Desafeto do governo desde que chegou à presidência da Câmara, no início do ano, Cunha acusa os petistas de incentivar as investigações sobre as suspeitas de que foi beneficiado pelo esquema de corrupção na Petrobras, revelado pela Operação Lava Jato.
Mas o deputado chegou ao fim da sexta-feira (17) sem receber o apoio do próprio partido à decisão de romper com o governo, e com aliados temendo que ele fique isolado –apenas com seu grupo mais fiel– na trincheira que abriu contra o governo Dilma.
O peemedebista começou o dia cumprindo as ameaças feitas na véspera, quando foi divulgada a informação de que o lobista Julio Camargo afirmou ter pago a ele propina de US$ 5 milhões por contratos feitos com a Petrobras.
“Estou oficialmente rompido com o governo a partir de hoje. Teremos a seriedade que o cargo ocupa.
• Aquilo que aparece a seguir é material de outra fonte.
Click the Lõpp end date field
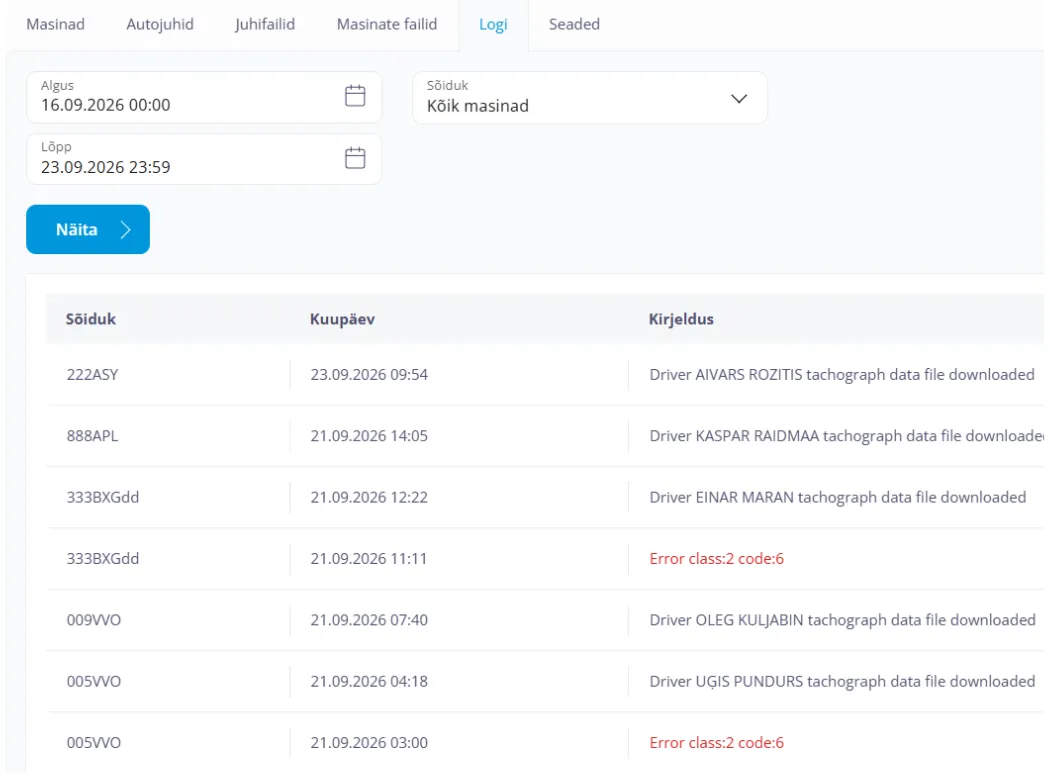Image resolution: width=1050 pixels, height=779 pixels. pyautogui.click(x=204, y=159)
Porém, o presidente da Câmara é oposição ao governo”, afirmou em entrevista às 11h de sexta, último dia antes do recesso do Congresso, que só voltará ao trabalho em agosto.
Cunha disse que sua posição não o levará a patrocinar o “fim da governabilidade”. Nos bastidores, ele indicou que pretende criar desconforto para a presidente, mandando organizar e atualizar os vários pedidos de impeachment de Dilma apresentados à Câmara neste ano.
Minutos depois da entrevista de Cunha, o PMDB veio a público dizer que continuará apoiando o governo. Principal aliado dos petistas no Congresso, o partido afirmou por meio de nota que a escolha do deputado é “a expressão de uma posição pessoal, que se respeita pela tradição democrática do PMDB”.
A nota do partido enfatizou que a decisão de deixar a base governista só poderia ser tomada “após consulta às instâncias decisórias do partido: comissão executiva nacional, conselho político e diretório nacional”.
Eduardo Cunha sabia que não teria a companhia da cúpula do seu partido ao abandonar o barco governista. Na noite de quinta (16), ele foi ao encontro do vice-presidente Michel Temer, principal articulador político do governo e presidente do PMDB, na base aérea de Brasília, onde ele embarcaria para São Paulo.
Acompanhado pelo presidente do Senado, Renan Calheiros (PMDB-AL), Cunha foi logo propondo a Temer que o PMDB fosse para a oposição. A seu estilo, o vice-presidente pediu calma ao deputado e disse que essa era uma decisão que não podia ser tomada de forma isolada por eles.
Presente ao encontro de quinta-feira, Renan preferiu não endossar o tom bélico de seu colega nesta sexta e desmarcou entrevista que convocara para fazer um balanço das atividades do semestre.
Em conversas reservadas, Renan, que tem imposto seguidas derrotas ao governo no Senado, confidenciou que prefere manter-se em silêncio temporariamente.
Principal alvo da ira de Cunha, que acusou o Planalto de abrigar um “bando de aloprados”, o governo Dilma começou o dia sabendo da opção pelo rompimento do peemedebista e baixando ordem para que ninguém respondesse às provocações de Cunha.
Em nota divulgada no início da tarde, o Planalto disse esperar que a posição de Cunha “não se reflita nas decisões e nas ações” da presidência da Câmara, que “devem ser pautadas pela imparcialidade e pela impessoalidade”.
Indiferente ao apelo do Planalto, Cunha autorizou na tarde de sexta a criação de duas CPIs que podem criar constrangimento para o governo, com a missão de investigar o BNDES e os fundos de pensão das empresas estatais. Elas devem começar a funcionar em agosto.